Regarding equal protection, questions of group identity and legal equality are obviously a major point of ideological division in the contemporary United States. The conservative constitutional vision understands the Fourteenth Amendment's Equal Protection Clause to require a strict "colorblind" focus on individual characteristics rather than group identities. By contrast, the progressive vision interprets the same guarantee to allow, or perhaps even require, governmental privileging today of groups who suffered discrimination and disadvantage in the past.
Even as the divide between these perspectives has grown more acute in American society, the Supreme Court has aligned itself more squarely with the conservative vision. It thus held in Students for Fair Admissions, Inc. v. President and Fellows of Harvard College (SFFA) in 2023 that racial preferences in higher education are unconstitutional.

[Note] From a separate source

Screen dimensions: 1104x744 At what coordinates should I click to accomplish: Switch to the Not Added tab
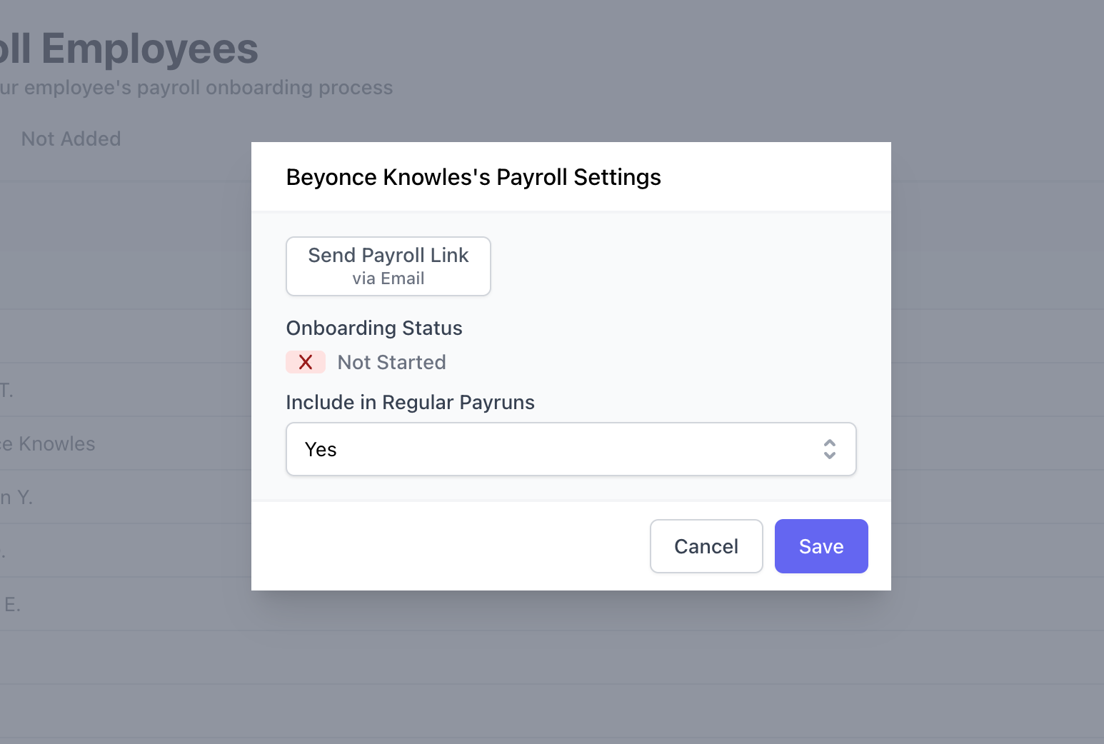71,139
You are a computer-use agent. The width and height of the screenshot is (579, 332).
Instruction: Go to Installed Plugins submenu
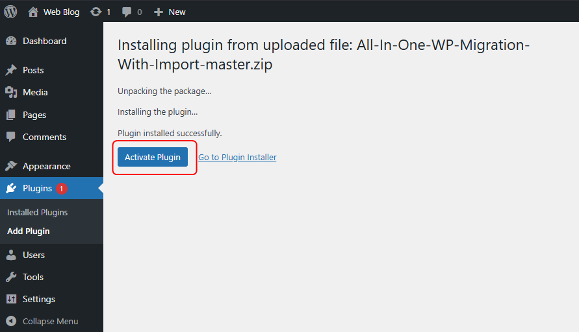37,212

The Court could mitigate this asymmetry in at least three ways going forward. One would be to restore what I call "Bakke with bite": the Court could hold, much as it did in earlier cases such as Regents of the University of California v. Bakke and Grutter v. Bollinger, but with greater rigor, that public universities and other government programs may pursue "diversity" so long as they do so in an individualized rather than mechanical fashion. A second option, which I call "counter-majoritarian majoritarianism," would follow John Hart Ely in holding that majorities may discriminate against themselves by adopting preferences for historically disadvantaged minorities, but only if the majority in question genuinely dominates the institution or level of government at issue. Finally, a third option, which I call "consciousness without classification," would follow Justice Kennedy's concurrence in Parents Involved in Community Schools v. Seattle School District #1 and allow governments to select criteria for benefits and programs with a view to their demographic effects, but only if the criteria themselves operate without regard to any individual's demographic characteristics.

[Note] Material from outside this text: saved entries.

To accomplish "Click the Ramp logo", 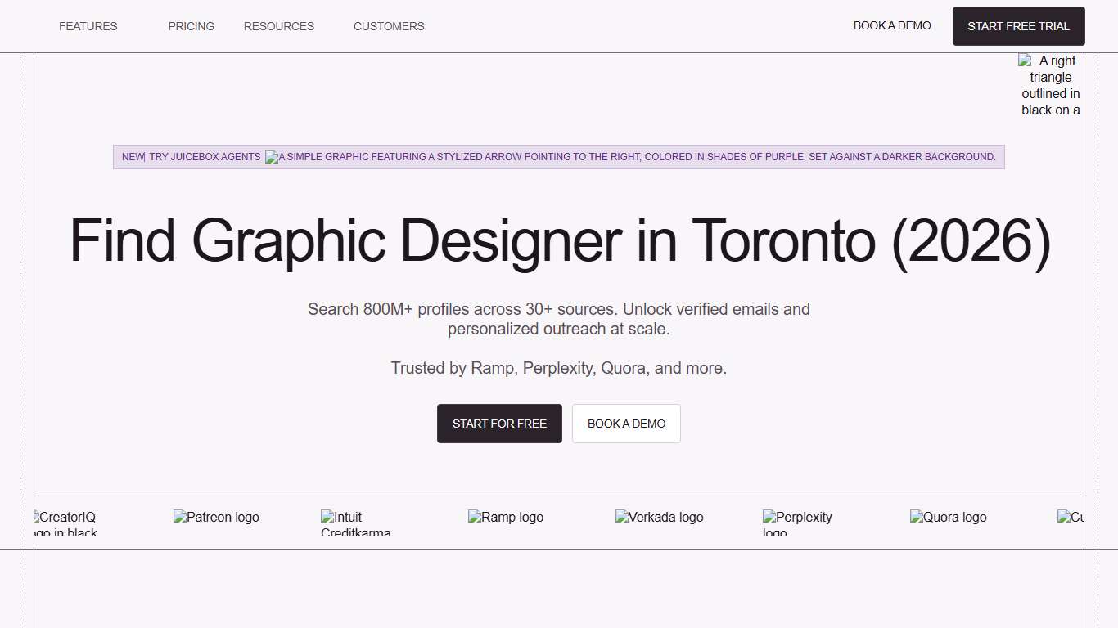I will point(505,517).
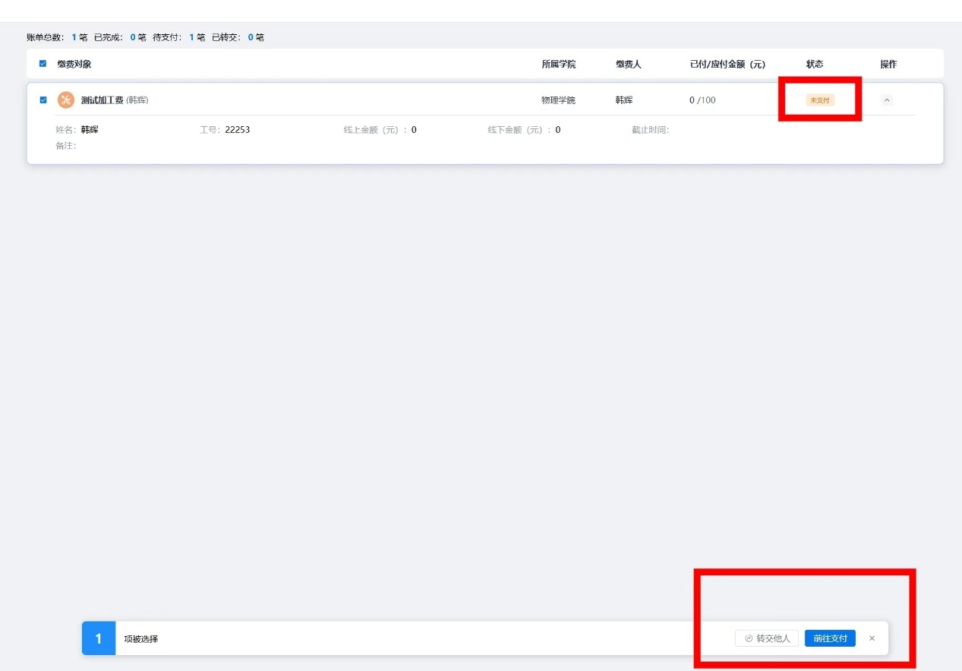Click the 操作 column header
The height and width of the screenshot is (671, 962).
[888, 65]
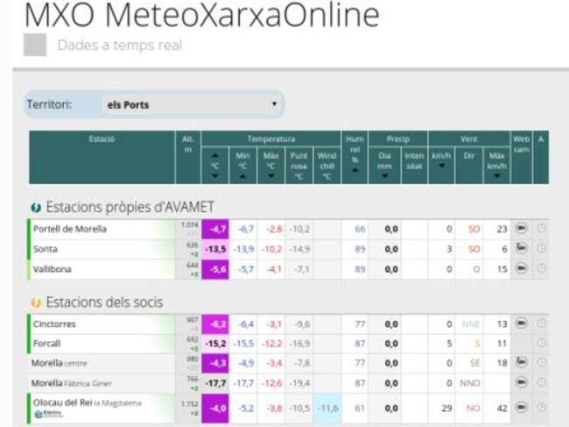
Task: Click the Vallibona webcam icon
Action: 521,269
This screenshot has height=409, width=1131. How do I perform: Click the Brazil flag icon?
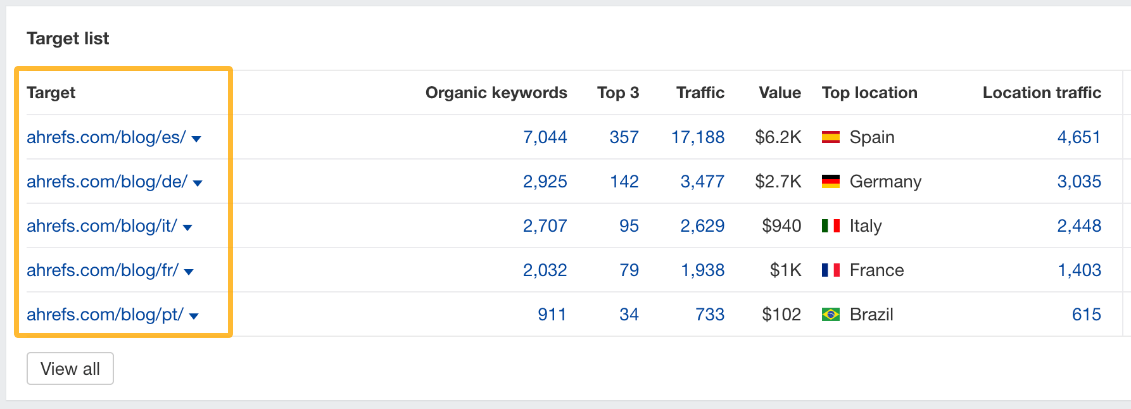point(830,315)
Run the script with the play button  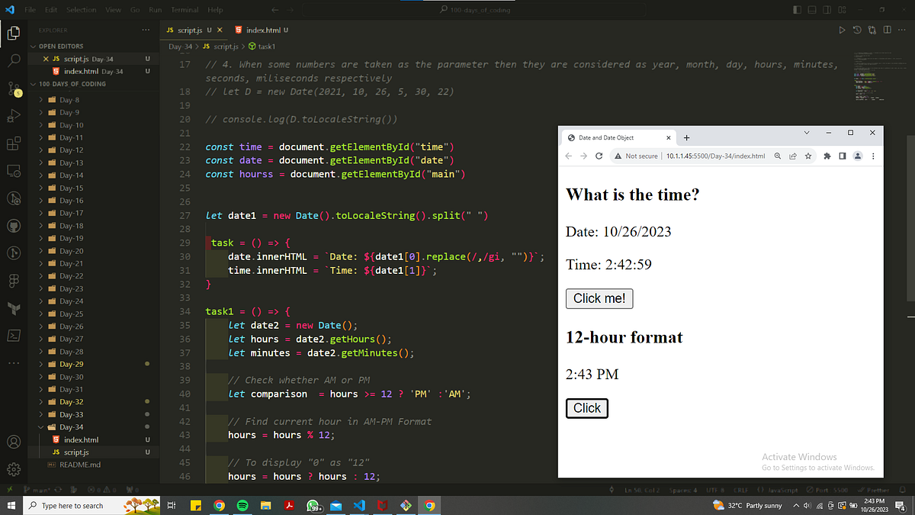point(842,29)
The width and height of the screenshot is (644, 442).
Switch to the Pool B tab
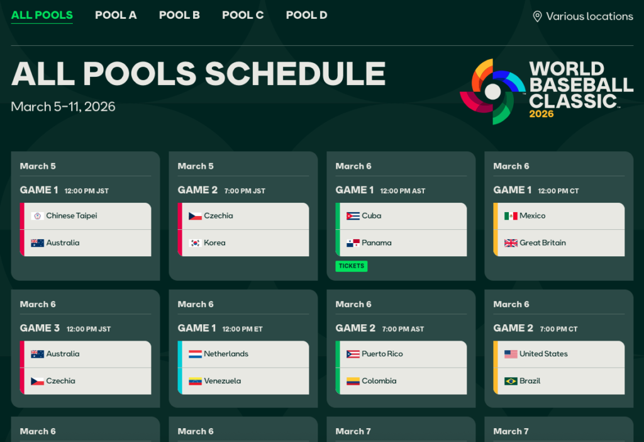[179, 15]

As the book notes, all these options carry benefits and drawbacks, and none follows ineluctably from primary interpretive considerations of text, history, and precedent. Yet all at least have the virtue of greater symmetry as compared to either inflexible colorblindness or full-bore pursuit of group preferences, and while SFFA may militate against all these approaches, it does not entirely foreclose them.
On the question of fundamental rights, the book defends the method of rights identification advanced by the Supreme Court in Washington v. Glucksberg and applied more recently in the Dobbs decision overturning Roe v. Wade. Under this method, courts identify unenumerated fundamental rights by asking whether the right in question, defined at a relatively low level of generality, is "deeply rooted in this Nation's history and tradition and implicit in the concept of ordered liberty."
The majority opinion in Dobbs was ambiguous about whether this "history and tradition" inquiry applies on an evolving basis with reference to contemporary laws and practices or instead with a backward-looking focus on laws and practices in place when the Fifth or Fourteenth Amendment was adopted. In an important concurrence, however, Justice Kavanaugh (who was an essential fifth vote for the majority) emphasized that "the Constitution does not freeze the American people's rights in 1791 or 1868." If (but only if) the Glucksberg inquiry operates as Justice Kavanaugh proposed, then it is symmetric: it grants both progressives and conservatives an equal opportunity to shape the Court's future jurisprudence by advocating measures in the political process that may eventually congeal into constitutionally protected rights.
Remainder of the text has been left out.